Mes souvenirs sont figés sur une période très courte : de l’âge à partir duquel ils se créent (je suis né en décembre 1920) jusqu’en 1932, date à laquelle ma grand-mère, veuve depuis 1921, procéda au partage de la propriété désirant assurer à son fils ainé, Paul Affre, la partie du couchant de l’immeuble qu’il doit aménager. Elle s’installa alors dans la partie au levant de l’immeuble dont son deuxième fils, Albert, mon père, devenait le nu-propriétaire. A sa mort il n’y avait plus de Tranchier à Cairanne et à ma propre mort il n’y aura plus de Affre dans la maison puisque j’ai trois filles et que les descendants de Paul qui occupent la partie au couchant ont un autre patronyme.

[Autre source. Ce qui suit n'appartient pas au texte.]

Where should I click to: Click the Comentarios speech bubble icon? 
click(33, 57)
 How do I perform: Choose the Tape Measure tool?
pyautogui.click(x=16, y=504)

Pauline Tranchier, ma grand-mère
Pauline Clémentine Tranchier, ma grand-mère, est née à Cairanne le 12 novembre 1846. Elle s’est éteinte le 21 février 1946 à Orange chez sa fille Laure « tante Laure » qui l’avait recueillie les derniers années de sa vie. Elle avait épousé l’instituteur du village Charles Affre en 1872. C’était une femme énergique qui avait su élever les cinq enfants qui lui restaient de ses six grossesses et mener ses terres.
De la période relativement courte, je l’ai déjà dit, au cours de laquelle j’ai pu venir chez elle, accompagné de mes parents (jusqu’en 1933), puis seul ou avec mon père ou ma sœur, je garde le souvenir de la mère que l’on reconnaissait comme chef de famille alors que même elle avait déjà dépassé les quatre-vingt ans. Le grand respect que j’ai pour elle, soixante-cinq ans après sa mort retient ma plume alors que j’allais parler de sa vie. Je préfère donc présenter quelques images que je ressors en vrac de la vie dans le Cairanne de ce temps. Mais cette vie n’était-elle pas aussi un peu la sienne ?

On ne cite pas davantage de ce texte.